Is Tesla becoming a threat to the world’s biggest utilities?

The electric utility industry is on the verge of a revolution. The traditional utility model, in which energy is generated by a small number of enormous central power plants, is already as outdated as cars that burn fossil fuels. The electrical grid is gradually becoming a more complex, decentralized web of small generating plants—many of them using renewable energy—and stationary storage facilities, collectively known as distributed (or dispatchable) energy resources (DERs). 


Above: Tesla's solar and battery storage play may soon become a threat to traditional fossil fuel powered utilities (Image: Tesla)

Tesla is at the forefront of this trend. It sells not only solar panels, but also battery storage systems for residential (Powerwall), commercial (Powerpack) and utility-scale (Megapack) applications. Another piece of the puzzle is Autobidder, a software product that provides “a real-time trading and control platform” to enable independent power producers to make battery assets available to the grid as DERs.

Recently, the company has been taking steps to put this all together, and become “a giant distributed utility.” Last November, Tesla partnered with Octopus Energy to become a retail energy provider in the UK. In August, the company applied to the Texas Public Utility Commission to enter the state’s electricity market as an official retailer.

Now IEEE Spectrum reports that Tesla, together with Octopus Energy Germany, is offering retail utility services in two large German states. The Tesla Energy Plan is available to households that have solar panels and a Tesla Powerwall. It’s currently offered in the German states of Baden-Württemberg and Bavaria, and according to Handelsblatt, it’s scheduled to be rolled out to the whole country by the beginning of 2022.

Tesla began laying the groundwork for this new business venture last year—it became a member of the Paris-based EPEX Spot power exchange, a platform used to trade cross-border electricity in western Europe, and surveyed German customers about their interest in using Tesla-branded electrons to power their cars (and houses).

Above: Earlier this year, Billionaire investor Chamath Palihapitiya called Tesla 'a distributed energy business' (YouTube: CNBC Television)

It appears that the California disruption machine intends to take on not only the powerful German auto brands, but the country’s major electric utilities as well. By aggregating the solar generating capacity and the storage capacity of Tesla Energy Plan households, Tesla can create a virtual power plant, which it can market as a DER using its Autobidder software. The company has the real estate to create even more generation and storage assets—solar panels are likely to start appearing on the roof of the Berlin Gigafactory, and on carports at Supercharger sites. And what will these sites use for storage? Why, Tesla Powerpacks, of course.
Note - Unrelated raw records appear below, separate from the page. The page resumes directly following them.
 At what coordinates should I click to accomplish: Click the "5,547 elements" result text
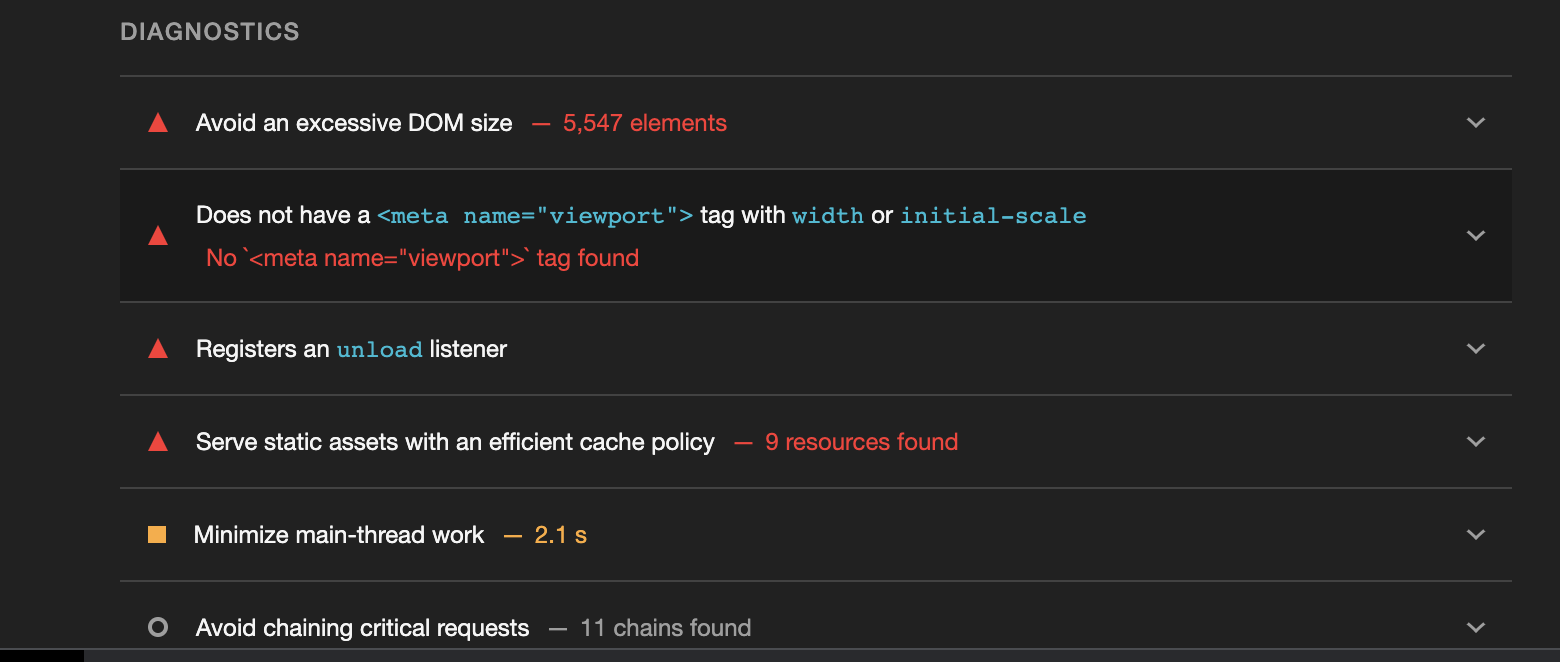(645, 123)
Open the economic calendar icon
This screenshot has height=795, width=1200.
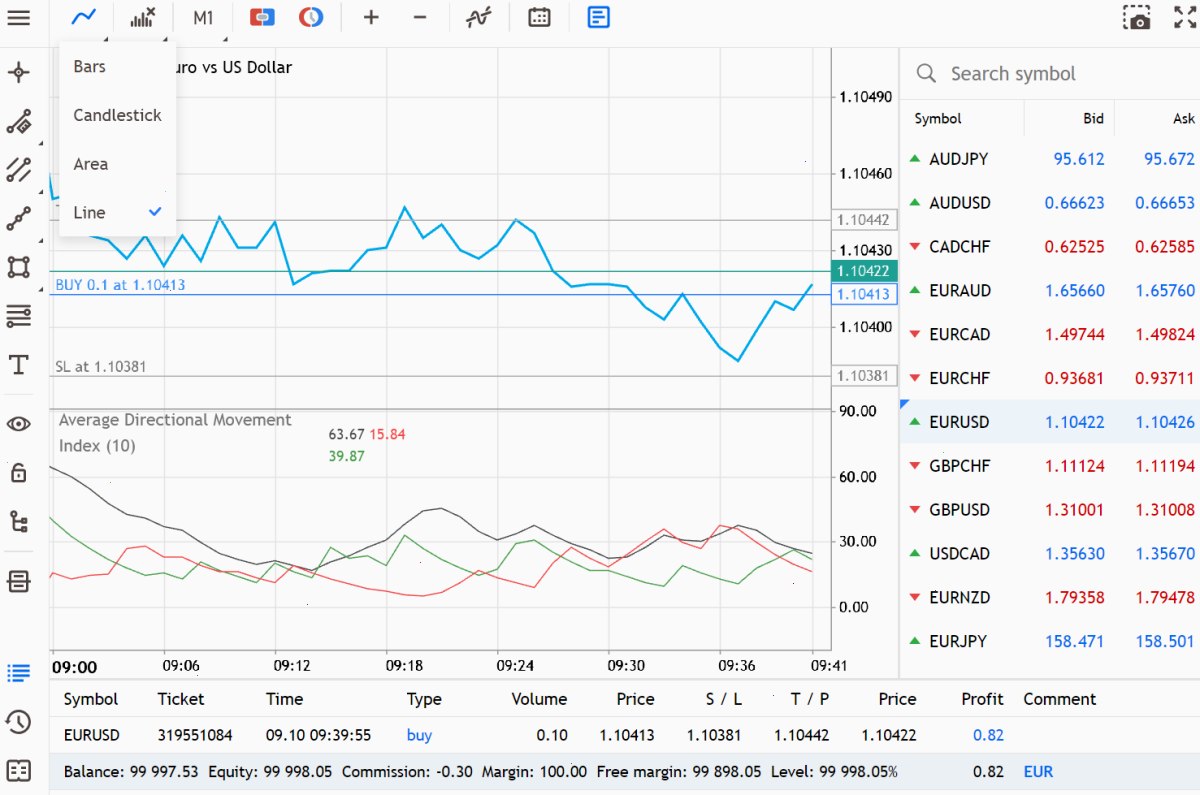pos(539,17)
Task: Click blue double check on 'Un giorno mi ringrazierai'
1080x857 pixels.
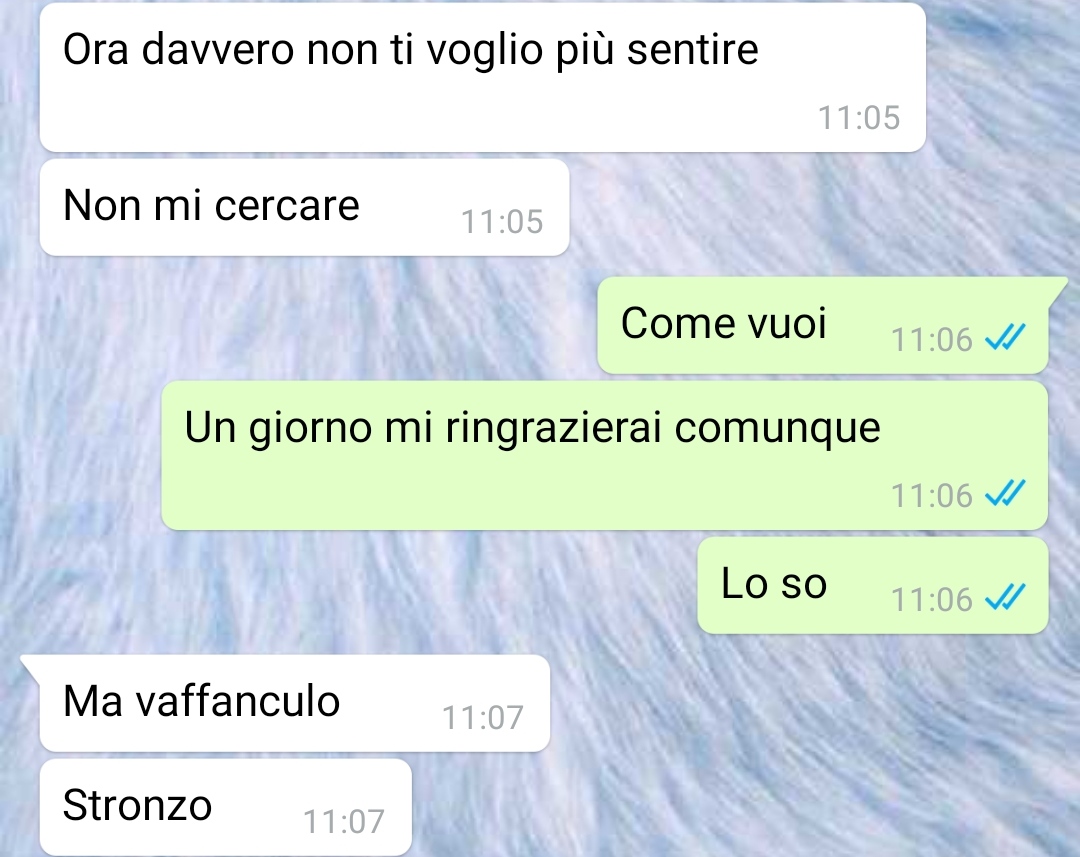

It’s surely no coincidence that Tesla’s retail utility offering is appearing first in Germany and Texas, the sites of the next two Gigafactories.

Tesla is just one player in a rapidly-changing utility industry, but its well-known brand has attracted an unprecedented amount of attention to a complex network that most of us never think about, as long as the lights stay on.

“Over the last 5 to 10 years we have seen an uptick in new entrants providing retail energy services,” Albert Cheung, Head of Global Analysis at BloombergNEF, tells IEEE Spectrum. “It is now quite common to see these types of companies gain significant market share without necessarily owning any of their own generation or network assets at all.”

“There are going to be more and different business models out there,” Cheung says. “There is going to be value in distributed energy resources at the customer’s home, whether that is a battery, an electric vehicle charger, a heat pump or other forms of flexible load, and managing these in a way that provides value to the grid will create revenue opportunities.”